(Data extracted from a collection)
[Start of Attachment]

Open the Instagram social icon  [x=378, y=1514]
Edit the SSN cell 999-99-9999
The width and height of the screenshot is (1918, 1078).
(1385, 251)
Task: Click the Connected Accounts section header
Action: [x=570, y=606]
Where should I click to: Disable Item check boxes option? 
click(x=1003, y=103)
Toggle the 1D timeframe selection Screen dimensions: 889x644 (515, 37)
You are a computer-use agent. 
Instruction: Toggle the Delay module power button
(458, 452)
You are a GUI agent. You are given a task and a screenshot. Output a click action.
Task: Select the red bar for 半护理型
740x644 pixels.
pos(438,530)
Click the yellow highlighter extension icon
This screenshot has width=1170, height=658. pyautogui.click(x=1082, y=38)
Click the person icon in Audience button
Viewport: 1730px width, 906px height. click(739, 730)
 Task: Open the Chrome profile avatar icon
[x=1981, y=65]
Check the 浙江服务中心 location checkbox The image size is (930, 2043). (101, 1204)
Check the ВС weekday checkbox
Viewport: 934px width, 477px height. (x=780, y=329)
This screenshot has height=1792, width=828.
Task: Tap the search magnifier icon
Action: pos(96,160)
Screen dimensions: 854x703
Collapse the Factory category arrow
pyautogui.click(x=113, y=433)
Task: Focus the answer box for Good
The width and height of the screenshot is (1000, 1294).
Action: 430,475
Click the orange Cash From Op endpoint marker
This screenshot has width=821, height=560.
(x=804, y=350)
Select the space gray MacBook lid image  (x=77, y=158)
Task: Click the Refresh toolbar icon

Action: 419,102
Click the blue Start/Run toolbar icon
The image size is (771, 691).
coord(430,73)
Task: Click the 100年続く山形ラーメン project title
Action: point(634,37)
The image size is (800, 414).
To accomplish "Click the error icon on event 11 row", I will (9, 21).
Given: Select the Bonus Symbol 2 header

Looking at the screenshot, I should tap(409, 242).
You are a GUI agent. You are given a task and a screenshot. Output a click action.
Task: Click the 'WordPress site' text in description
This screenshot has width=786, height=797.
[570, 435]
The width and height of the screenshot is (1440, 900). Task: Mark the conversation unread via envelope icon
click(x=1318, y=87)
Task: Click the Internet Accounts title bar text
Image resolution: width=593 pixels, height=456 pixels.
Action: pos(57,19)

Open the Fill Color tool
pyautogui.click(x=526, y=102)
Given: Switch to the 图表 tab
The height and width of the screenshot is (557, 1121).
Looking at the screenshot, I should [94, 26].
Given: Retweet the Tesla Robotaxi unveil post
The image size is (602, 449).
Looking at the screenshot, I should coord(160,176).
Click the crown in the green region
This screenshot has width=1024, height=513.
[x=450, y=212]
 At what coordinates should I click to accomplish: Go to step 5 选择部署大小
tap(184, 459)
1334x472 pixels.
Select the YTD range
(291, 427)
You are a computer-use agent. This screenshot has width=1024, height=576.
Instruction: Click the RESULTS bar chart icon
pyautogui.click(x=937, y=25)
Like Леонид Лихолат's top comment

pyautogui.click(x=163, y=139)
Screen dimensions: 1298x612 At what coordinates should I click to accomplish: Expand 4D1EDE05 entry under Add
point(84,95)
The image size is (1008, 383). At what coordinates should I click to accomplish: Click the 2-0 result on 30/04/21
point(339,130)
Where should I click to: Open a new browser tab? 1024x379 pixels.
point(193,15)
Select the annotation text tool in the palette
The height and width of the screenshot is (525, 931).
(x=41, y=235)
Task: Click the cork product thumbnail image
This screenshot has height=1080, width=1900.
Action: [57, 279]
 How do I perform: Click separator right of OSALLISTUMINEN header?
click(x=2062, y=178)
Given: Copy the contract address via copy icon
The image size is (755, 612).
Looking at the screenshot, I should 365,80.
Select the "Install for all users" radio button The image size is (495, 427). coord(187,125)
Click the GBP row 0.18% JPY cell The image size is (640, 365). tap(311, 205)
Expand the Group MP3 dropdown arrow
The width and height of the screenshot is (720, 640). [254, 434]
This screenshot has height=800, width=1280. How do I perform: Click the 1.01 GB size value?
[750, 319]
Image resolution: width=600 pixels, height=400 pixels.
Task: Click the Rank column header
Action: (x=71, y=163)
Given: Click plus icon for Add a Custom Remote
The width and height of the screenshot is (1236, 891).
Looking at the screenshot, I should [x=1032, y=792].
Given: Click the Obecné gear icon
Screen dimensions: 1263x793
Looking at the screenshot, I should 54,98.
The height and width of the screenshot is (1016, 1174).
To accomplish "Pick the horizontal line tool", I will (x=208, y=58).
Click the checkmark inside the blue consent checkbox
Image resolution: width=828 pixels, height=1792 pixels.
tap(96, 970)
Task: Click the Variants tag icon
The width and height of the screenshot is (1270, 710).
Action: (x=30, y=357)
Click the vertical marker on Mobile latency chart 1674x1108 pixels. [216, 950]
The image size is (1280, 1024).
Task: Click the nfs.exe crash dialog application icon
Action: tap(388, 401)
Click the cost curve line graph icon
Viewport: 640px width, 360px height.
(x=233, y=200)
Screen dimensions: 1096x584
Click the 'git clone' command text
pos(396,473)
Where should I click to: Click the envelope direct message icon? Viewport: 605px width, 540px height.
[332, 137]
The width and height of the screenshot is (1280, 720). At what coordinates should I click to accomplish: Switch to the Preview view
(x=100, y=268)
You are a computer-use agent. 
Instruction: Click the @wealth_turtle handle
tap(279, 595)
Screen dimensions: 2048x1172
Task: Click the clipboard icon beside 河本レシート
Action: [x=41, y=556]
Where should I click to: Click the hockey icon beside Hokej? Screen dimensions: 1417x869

[End of Attachment]

What you should do
Filter the entries down to the lines that hold "blue". Copy those lines.

Response area
Click the blue Start/Run toolbar icon
Click the checkmark inside the blue consent checkbox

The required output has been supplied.